Regulation of luminal alkalinization and acidification in the
cortical collecting duct by angiotensin ii.
Weiner, I. David, Andrea R. New, Amy E. Milton, and C. Craig Tisher.
Division of Nephrology, Hypertension and Transplantation,
University of Florida, Gainesville, FL 32610 and Gainesville VA
Medical Center, Gainesville, FL 32608
APStracts 2:0096F, 1995.
Angiotensin II (AII) regulates whole kidney ion transport, yet its
effects in the collecting duct are unknown. The purpose of these
studies was to determine whether AII regulates luminal alkalinization
and acidification in the rabbit cortical collecting duct (CCD). The
rate of luminal alkalinization or acidification was measured as the
rate of change of luminal fluid pH under stop-flow conditions using
in vitro microperfused CCD segments. Outer CCD alkalinized the
luminal fluid, consistent with net HCO3 secretion.

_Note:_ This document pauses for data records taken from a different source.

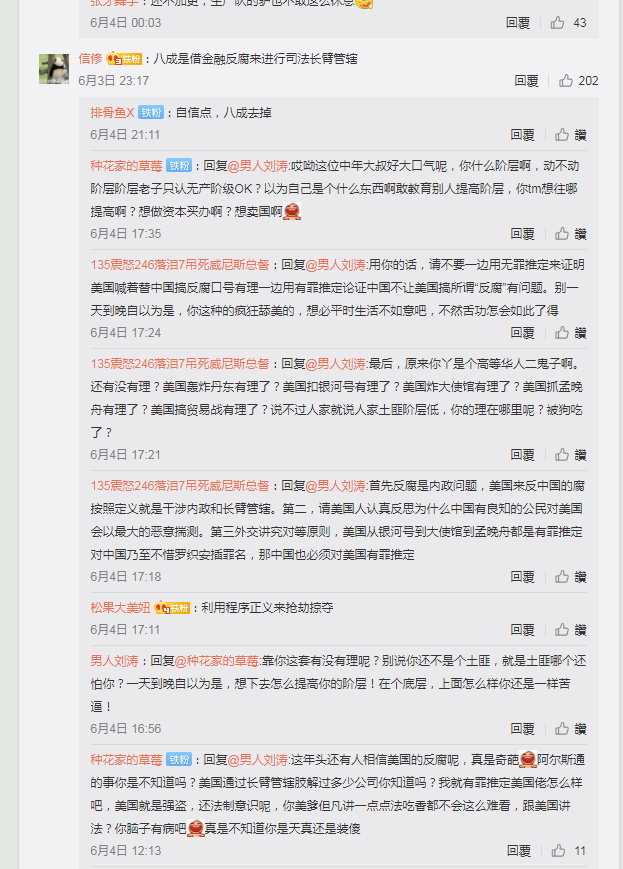The width and height of the screenshot is (623, 869).
Task: Open 信修's panda avatar profile
Action: [54, 69]
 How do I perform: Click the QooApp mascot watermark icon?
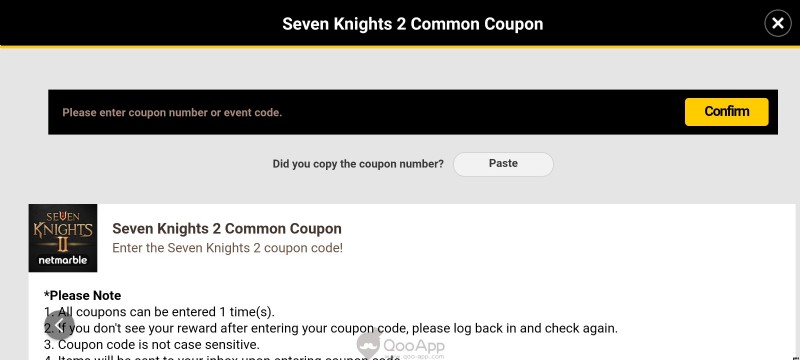pyautogui.click(x=369, y=344)
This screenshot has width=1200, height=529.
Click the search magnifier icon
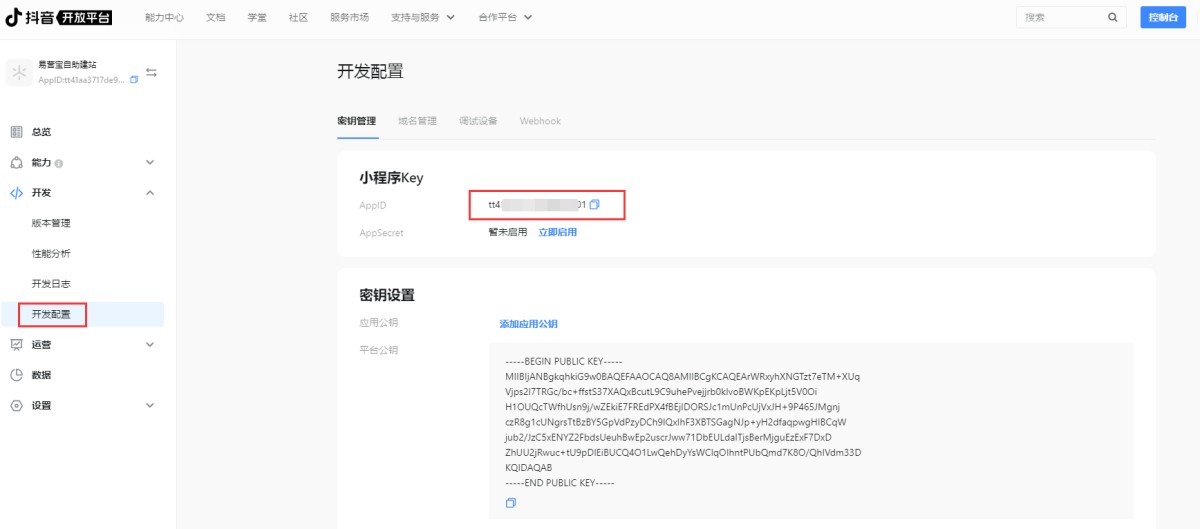click(x=1112, y=18)
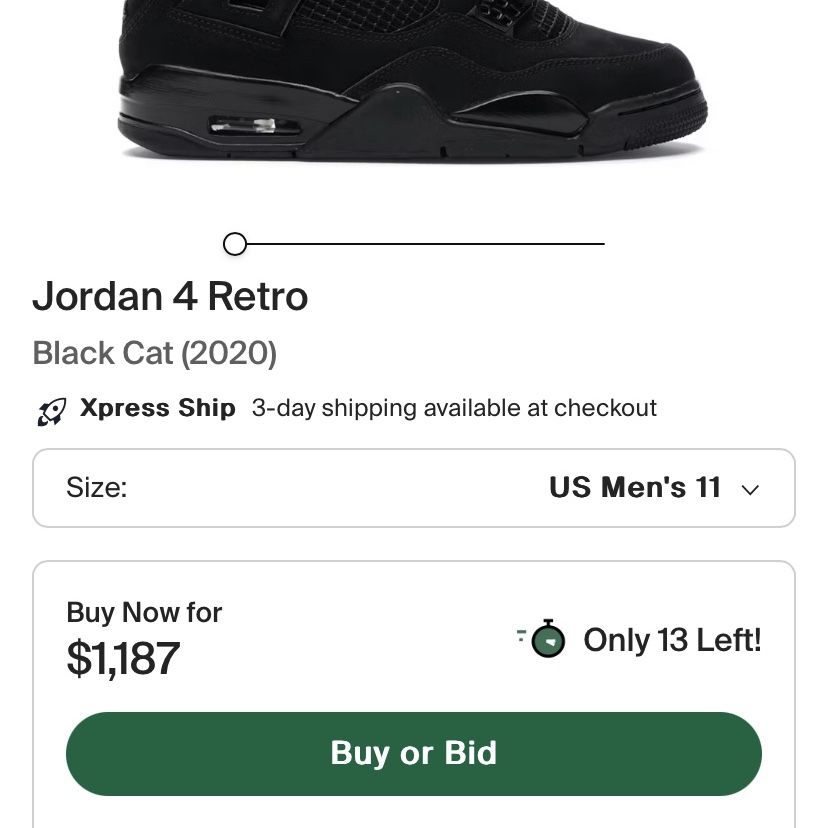Click the chevron arrow beside US Men's 11

(x=750, y=490)
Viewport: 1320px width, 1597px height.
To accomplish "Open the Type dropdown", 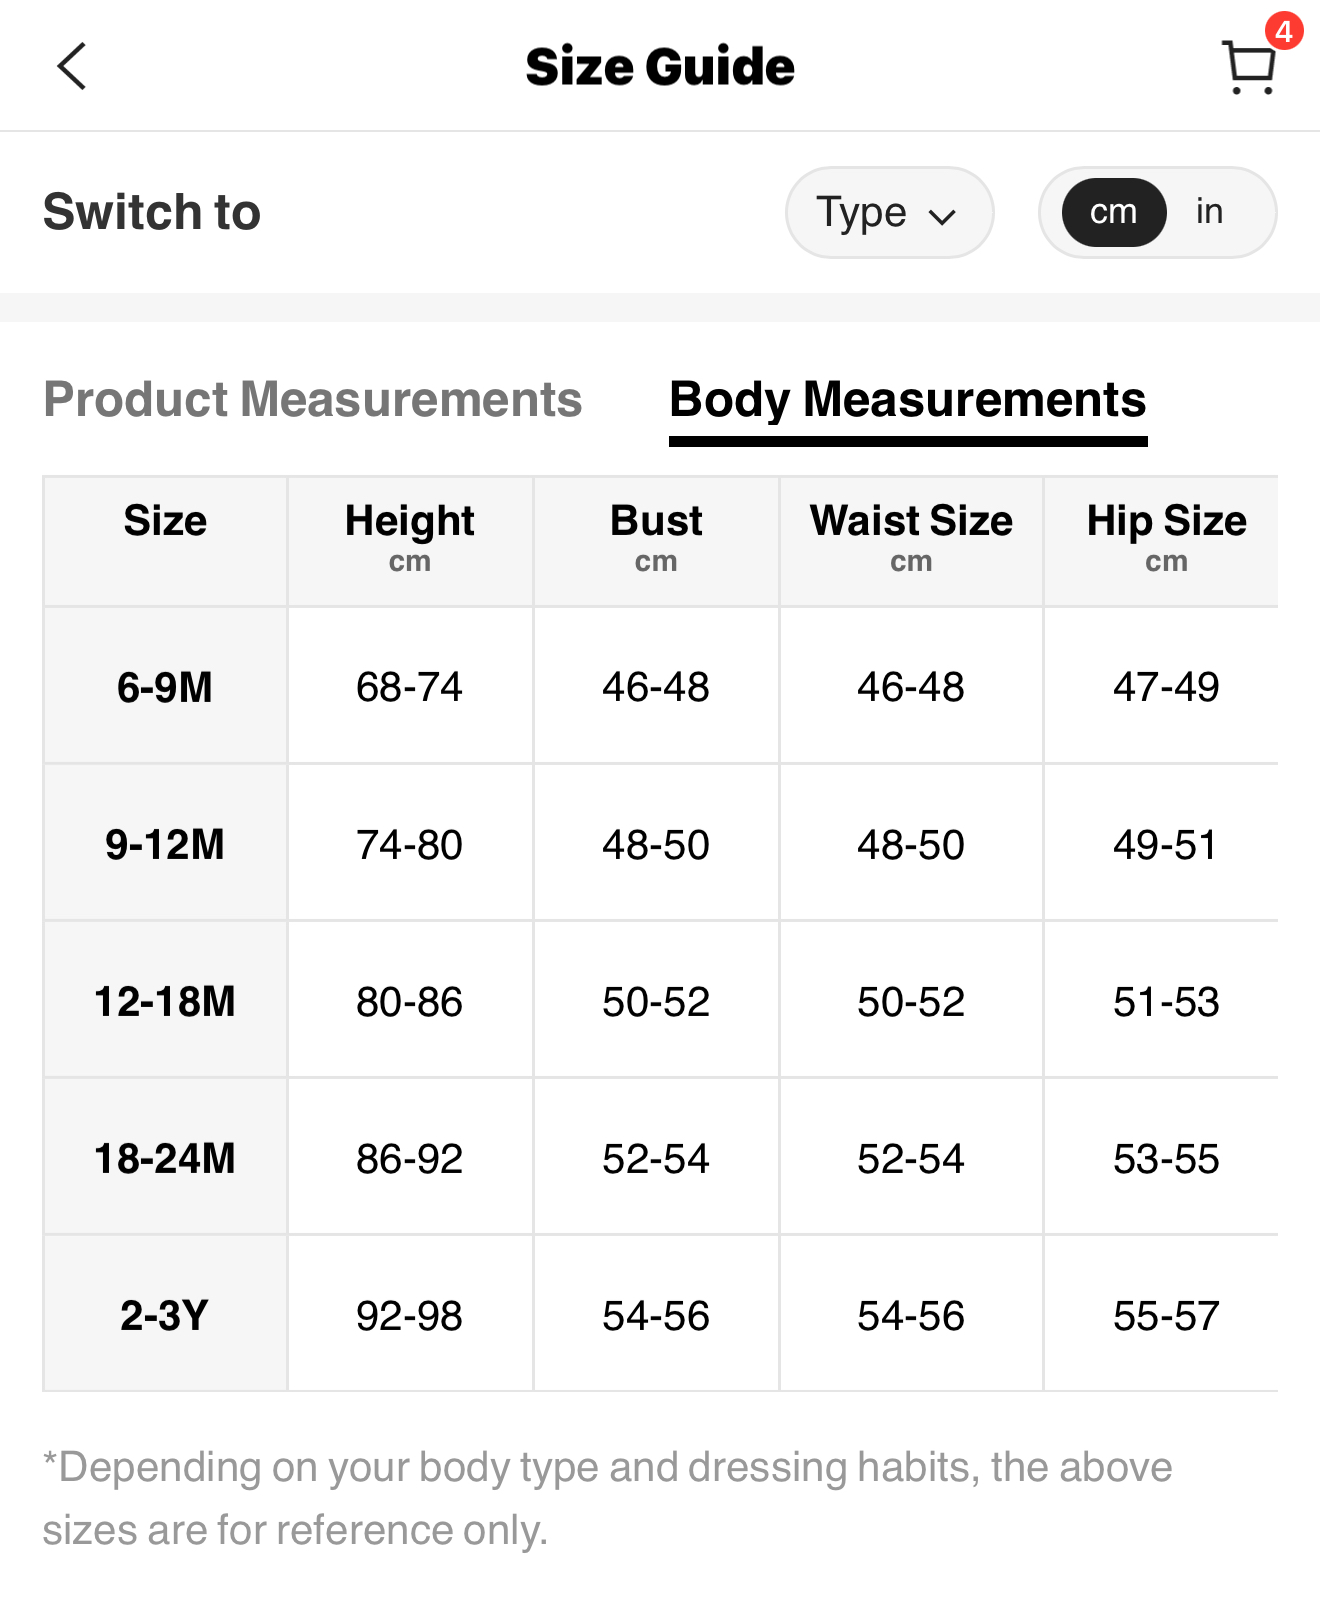I will [x=888, y=212].
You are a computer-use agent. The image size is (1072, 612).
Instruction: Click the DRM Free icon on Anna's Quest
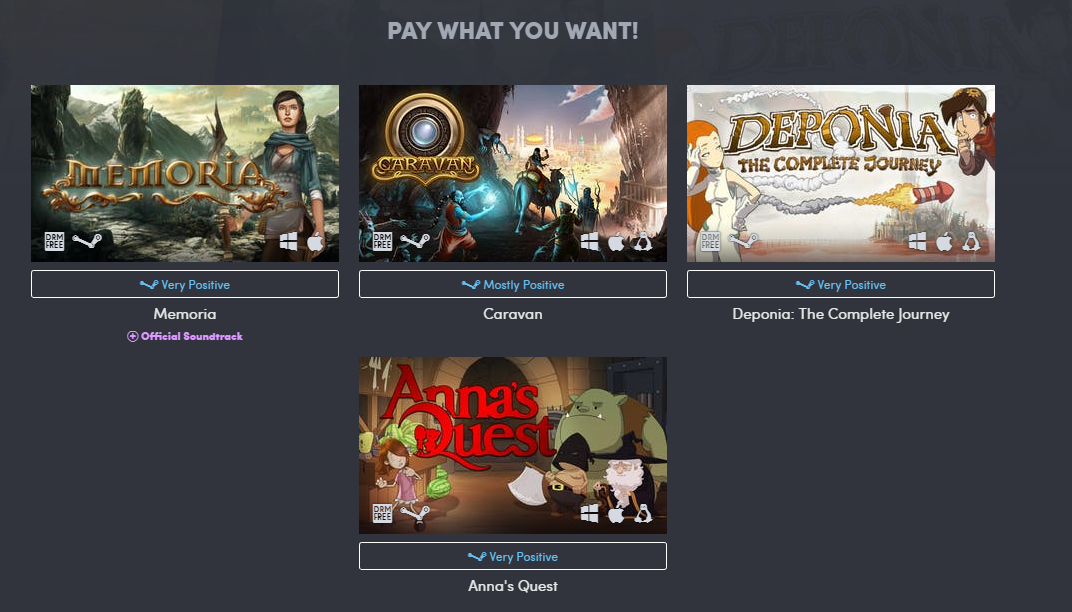(382, 513)
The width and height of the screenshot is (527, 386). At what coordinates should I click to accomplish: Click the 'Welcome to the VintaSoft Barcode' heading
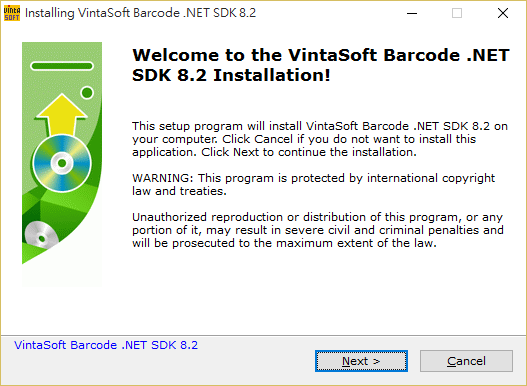321,65
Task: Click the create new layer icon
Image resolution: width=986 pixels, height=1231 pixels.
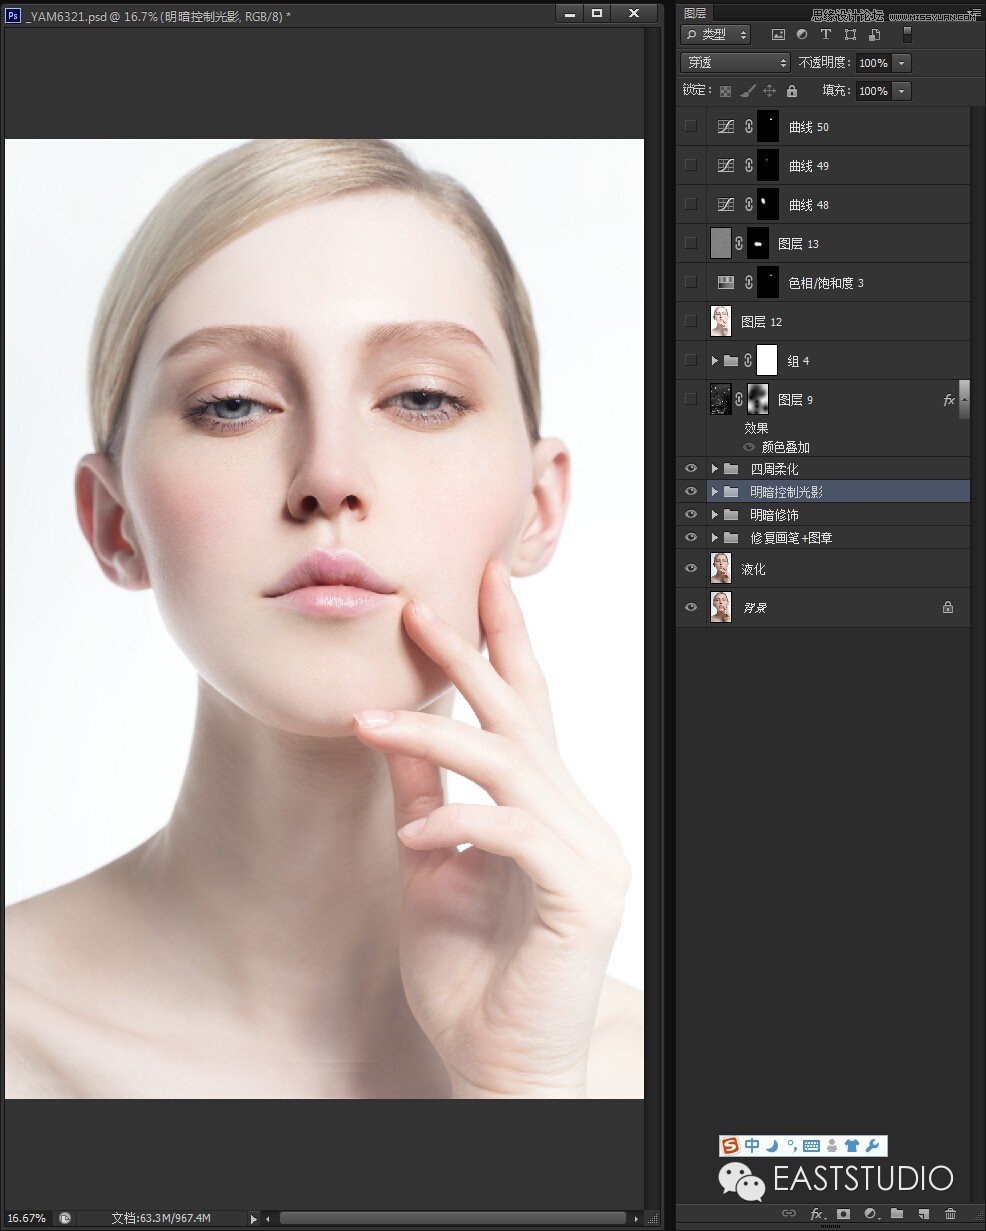Action: coord(923,1213)
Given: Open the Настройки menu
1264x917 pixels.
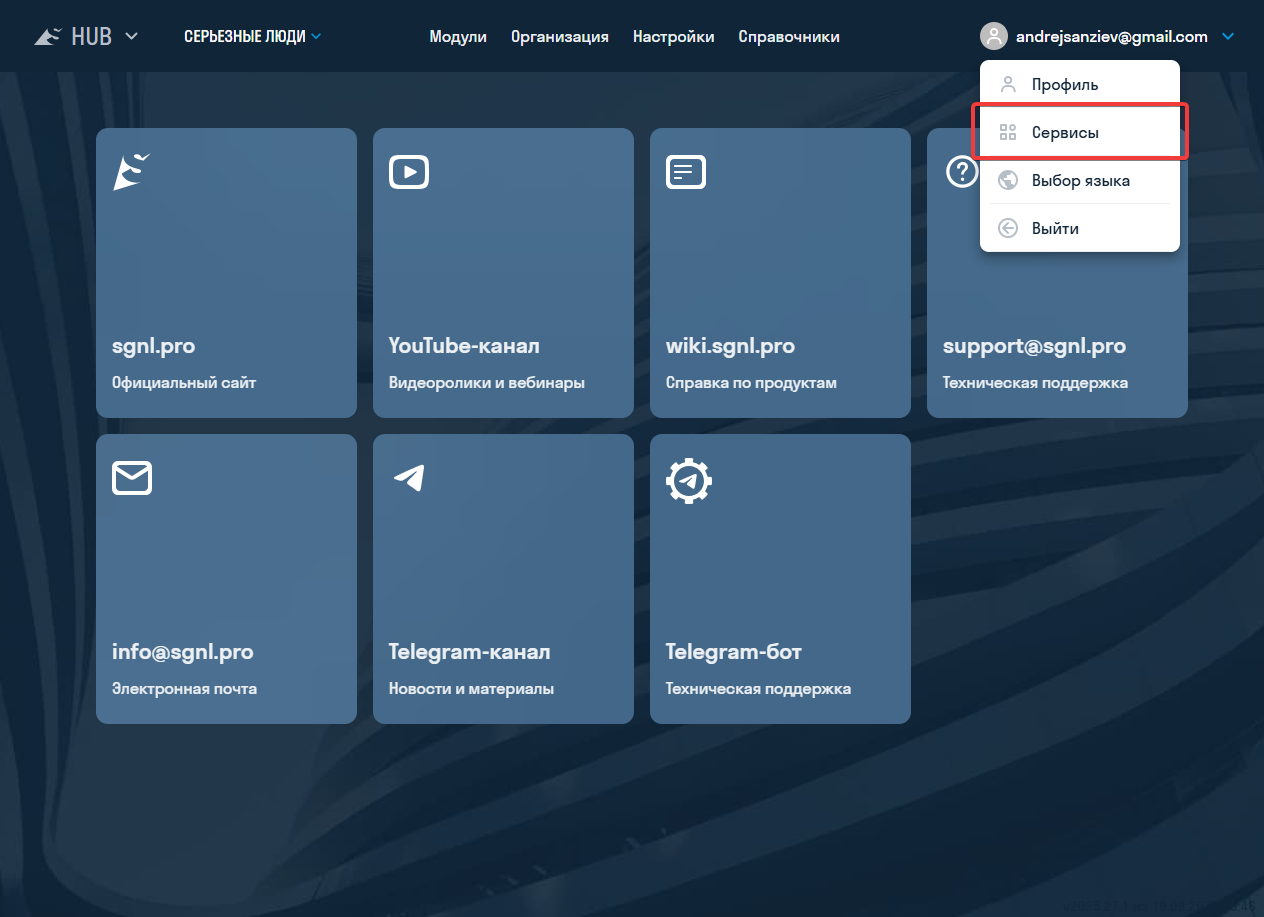Looking at the screenshot, I should click(673, 37).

Addition of AII,
10-7M, to the peritubular solution for 30 minutes significantly
stimulated luminal alkalinization. The stimulatory effect of AII was
not due to time-dependent effects and was blocked by peritubular
addition of the angiotensin II type 1 (AT1) receptor antagonist,
Losartan, 10-6M. Losartan, 10-6M, when added to the peritubular
solution did not alter the rate of luminal alkalinization independent
of AII. In contrast, peritubular AII, 10-7M, did not alter inner CCD
luminal acidification. Addition of AII to the peritubular solution at
the lower concentration of 10-10M did not alter the rates of luminal
alkalinization and acidification in the outer and inner CCD,
respectively. Peritubular AII, 10 7M, but not vehicle, stimulated B
cell apical HCO3 secretion occurring in response to peritubular Cl
removal. These studies demonstrate that AII acts through a
basolateral AT1 receptor to stimulate outer CCD luminal
alkalinization via, at least in part, B cell stimulation.
Received 12 July 1994; accepted in final form 23 May 1995.
APS Manuscript Number F241-4.
Article publication pending Am. J. Physiol. (Renal Fluid Electrolyte
Physiology).
ISSN 1080-4757 Copyright 1995 The American Physiological Society.
Published in APStracts on 6 July 1995.